Most traders I've watched and traded with lose because they have no grasp on risk management. They buy against algorithms in high volume stocks using insane stops like $0.50 below their entry. No technical analysis is going to help you win in that scenario. Play in play stocks (no high volume stocks like AAPL and SPY are not in play) that other traders are also trading large sizes at discretionally. Find a swing low with size on the bid. Buy above it and set your stop a few cents blow for slippage. Once you see the bids beginning to get filled , get out. If you aren't quick enough, at least you will have the stop in place. With this, you should virtually be risking less than $0.05 per share on a trade than $0.50. My best setups are in Circuit Broker stocks with 100+ bids at a .00 or .50 level on a swing low. My losses are always less than $0.10 share and my winners range from $0.20-$2.00/share. Use your market sorter and find stocks. I've never met one trader who's lasted the years trading an index ETF or an AAPL/TSLA stock based on technical analysis. Find the stocks big traders are buying in on, which is likely never the high volume AAPL, SPY, FB, etc. stocks.
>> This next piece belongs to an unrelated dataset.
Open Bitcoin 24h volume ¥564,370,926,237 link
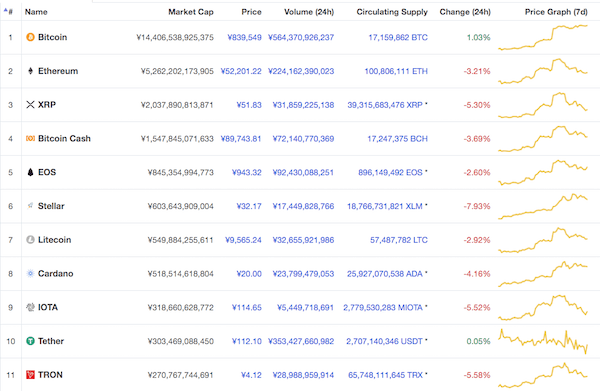600x391 pixels. 301,37
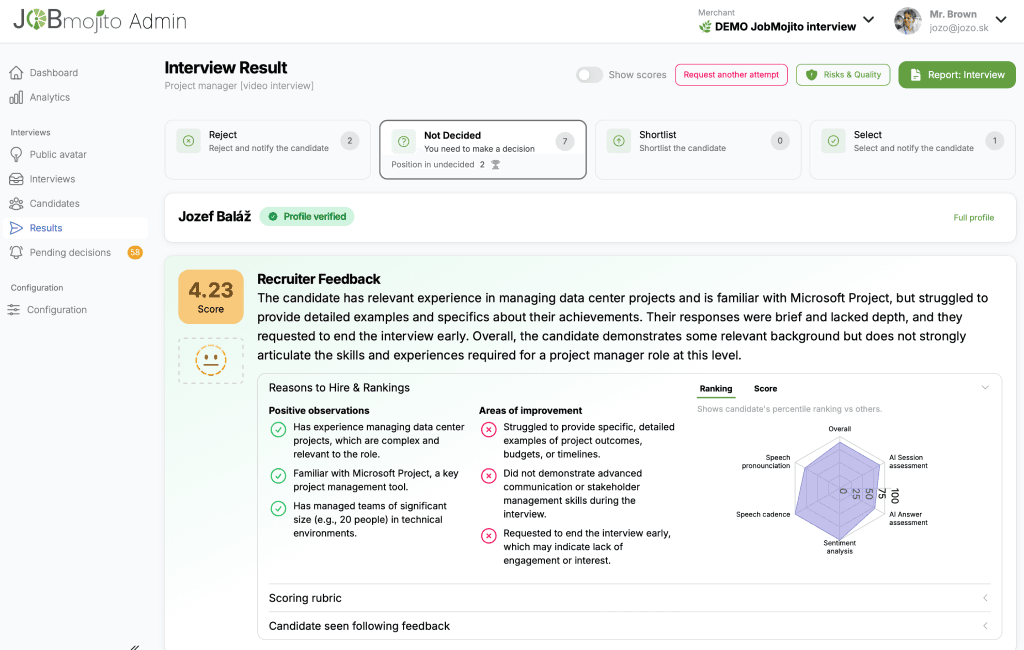Expand Candidate seen following feedback
This screenshot has height=650, width=1024.
[x=630, y=625]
You are just competing then with algorithms that analyze and execute a million times faster than you.
On 10/31, I know for a fact real traders were in the following stocks.
GPRO - solid earnings
LNKD - solid earnings
SBUX - disappointing earnings but analysts were defending
GLD - Technical breakdown, could of popped any minute
SRPT - FDA
EXPE - good earnings
The only reason I could possibly think of a real people trading AAPL or FB or SPY was because of the pullback in the market.
High volume =! real traders.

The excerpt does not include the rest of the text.